## start

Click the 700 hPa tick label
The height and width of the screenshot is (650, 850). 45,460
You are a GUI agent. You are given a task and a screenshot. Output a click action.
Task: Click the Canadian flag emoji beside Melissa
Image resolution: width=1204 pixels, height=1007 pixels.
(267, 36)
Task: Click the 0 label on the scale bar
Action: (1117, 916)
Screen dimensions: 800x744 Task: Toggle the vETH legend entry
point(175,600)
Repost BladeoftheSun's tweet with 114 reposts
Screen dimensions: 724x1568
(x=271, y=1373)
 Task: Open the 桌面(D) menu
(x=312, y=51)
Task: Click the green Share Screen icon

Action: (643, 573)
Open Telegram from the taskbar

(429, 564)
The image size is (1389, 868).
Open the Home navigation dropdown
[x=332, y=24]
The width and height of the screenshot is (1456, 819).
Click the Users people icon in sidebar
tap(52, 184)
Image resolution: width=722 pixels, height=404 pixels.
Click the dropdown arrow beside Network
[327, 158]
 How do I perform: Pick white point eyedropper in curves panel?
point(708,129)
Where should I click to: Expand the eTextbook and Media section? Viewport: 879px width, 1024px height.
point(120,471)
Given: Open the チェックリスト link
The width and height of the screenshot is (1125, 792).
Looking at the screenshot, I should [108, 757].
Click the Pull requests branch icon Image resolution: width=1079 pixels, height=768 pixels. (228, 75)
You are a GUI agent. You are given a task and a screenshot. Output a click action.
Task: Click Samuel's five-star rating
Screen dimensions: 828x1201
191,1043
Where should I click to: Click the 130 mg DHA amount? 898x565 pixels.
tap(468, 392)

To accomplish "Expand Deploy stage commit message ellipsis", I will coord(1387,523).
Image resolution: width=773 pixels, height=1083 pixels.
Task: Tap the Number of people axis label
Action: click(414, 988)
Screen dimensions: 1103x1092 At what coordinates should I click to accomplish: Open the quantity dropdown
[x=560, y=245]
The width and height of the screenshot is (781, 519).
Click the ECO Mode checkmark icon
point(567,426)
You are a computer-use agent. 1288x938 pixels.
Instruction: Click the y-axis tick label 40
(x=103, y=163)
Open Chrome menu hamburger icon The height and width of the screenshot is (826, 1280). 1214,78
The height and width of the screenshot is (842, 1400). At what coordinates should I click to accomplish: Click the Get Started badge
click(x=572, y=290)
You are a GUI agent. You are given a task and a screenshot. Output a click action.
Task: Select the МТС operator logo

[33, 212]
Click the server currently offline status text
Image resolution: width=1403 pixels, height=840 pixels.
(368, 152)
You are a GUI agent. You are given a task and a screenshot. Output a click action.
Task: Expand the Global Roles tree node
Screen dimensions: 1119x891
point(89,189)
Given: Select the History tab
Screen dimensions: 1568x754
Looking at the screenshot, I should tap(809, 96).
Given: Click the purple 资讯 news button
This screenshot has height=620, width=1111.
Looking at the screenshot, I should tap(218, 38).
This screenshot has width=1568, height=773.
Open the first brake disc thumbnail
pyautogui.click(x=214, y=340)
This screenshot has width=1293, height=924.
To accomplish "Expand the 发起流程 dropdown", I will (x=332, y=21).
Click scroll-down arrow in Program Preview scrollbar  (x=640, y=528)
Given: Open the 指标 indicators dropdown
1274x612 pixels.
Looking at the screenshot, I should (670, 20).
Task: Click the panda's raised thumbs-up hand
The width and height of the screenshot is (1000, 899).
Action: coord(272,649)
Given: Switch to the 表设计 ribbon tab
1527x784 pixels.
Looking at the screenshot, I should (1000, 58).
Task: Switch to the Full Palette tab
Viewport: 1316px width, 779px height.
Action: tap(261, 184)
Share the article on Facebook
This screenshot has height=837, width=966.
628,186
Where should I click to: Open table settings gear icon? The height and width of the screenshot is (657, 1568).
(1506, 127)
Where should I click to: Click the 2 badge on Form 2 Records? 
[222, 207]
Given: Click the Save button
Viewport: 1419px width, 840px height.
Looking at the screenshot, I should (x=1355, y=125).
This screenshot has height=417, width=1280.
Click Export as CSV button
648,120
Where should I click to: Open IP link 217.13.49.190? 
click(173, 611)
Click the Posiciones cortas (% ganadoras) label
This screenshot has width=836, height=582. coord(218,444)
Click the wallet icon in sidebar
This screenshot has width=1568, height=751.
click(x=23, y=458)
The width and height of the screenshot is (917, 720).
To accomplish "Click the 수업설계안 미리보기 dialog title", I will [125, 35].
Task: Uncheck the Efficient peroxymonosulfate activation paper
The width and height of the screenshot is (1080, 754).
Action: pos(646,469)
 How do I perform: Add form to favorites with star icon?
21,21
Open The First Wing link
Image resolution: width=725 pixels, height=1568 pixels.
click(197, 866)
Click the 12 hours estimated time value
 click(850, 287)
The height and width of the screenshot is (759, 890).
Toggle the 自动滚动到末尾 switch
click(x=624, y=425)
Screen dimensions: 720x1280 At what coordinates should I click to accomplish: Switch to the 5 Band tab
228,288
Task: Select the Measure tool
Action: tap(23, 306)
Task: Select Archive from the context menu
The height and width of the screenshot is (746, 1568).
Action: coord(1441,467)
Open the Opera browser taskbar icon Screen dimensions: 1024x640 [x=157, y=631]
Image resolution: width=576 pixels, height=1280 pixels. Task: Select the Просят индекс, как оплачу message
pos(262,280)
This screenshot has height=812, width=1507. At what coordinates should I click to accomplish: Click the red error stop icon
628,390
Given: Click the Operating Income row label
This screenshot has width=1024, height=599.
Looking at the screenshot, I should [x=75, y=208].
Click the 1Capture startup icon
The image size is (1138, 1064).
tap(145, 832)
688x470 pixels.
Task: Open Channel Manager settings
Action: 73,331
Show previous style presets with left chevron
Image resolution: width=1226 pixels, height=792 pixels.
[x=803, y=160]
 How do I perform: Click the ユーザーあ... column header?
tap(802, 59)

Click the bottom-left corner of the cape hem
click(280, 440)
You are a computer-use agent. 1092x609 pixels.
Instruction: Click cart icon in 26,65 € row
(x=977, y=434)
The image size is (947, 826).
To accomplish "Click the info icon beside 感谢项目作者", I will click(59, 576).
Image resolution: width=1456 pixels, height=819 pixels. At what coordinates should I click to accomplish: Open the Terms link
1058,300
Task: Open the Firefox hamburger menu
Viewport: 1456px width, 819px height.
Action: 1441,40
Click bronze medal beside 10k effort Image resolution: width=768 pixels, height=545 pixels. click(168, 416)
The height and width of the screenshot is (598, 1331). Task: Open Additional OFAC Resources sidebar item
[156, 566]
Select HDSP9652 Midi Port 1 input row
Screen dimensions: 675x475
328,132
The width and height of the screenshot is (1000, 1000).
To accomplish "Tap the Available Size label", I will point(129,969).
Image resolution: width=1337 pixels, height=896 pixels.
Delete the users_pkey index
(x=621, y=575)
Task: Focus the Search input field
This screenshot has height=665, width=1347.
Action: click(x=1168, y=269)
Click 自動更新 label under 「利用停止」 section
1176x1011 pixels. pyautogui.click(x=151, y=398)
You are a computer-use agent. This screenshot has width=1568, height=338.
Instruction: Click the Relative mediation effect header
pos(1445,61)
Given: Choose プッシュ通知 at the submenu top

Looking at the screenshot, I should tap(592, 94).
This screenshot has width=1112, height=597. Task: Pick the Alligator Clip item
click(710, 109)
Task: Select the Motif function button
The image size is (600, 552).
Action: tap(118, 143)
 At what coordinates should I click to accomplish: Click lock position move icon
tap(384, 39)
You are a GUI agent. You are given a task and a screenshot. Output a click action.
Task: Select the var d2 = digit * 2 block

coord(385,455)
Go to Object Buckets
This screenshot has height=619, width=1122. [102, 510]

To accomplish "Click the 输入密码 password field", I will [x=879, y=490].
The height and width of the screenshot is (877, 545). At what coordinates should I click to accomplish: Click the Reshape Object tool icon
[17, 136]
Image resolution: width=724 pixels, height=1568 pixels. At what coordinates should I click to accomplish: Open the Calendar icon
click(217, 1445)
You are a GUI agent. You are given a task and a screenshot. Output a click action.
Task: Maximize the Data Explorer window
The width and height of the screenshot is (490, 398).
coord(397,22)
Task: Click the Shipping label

## end

DIRECTIONS FOR THIS TASK :: Identify every line in the records above that contains the string "message", matching its case exactly, and copy each of those lines.

FINISHED ANSWER ::
To accomplish "Expand Deploy stage commit message ellipsis", I will coord(1387,523).
Image resolution: width=576 pixels, height=1280 pixels. Task: Select the Просят индекс, как оплачу message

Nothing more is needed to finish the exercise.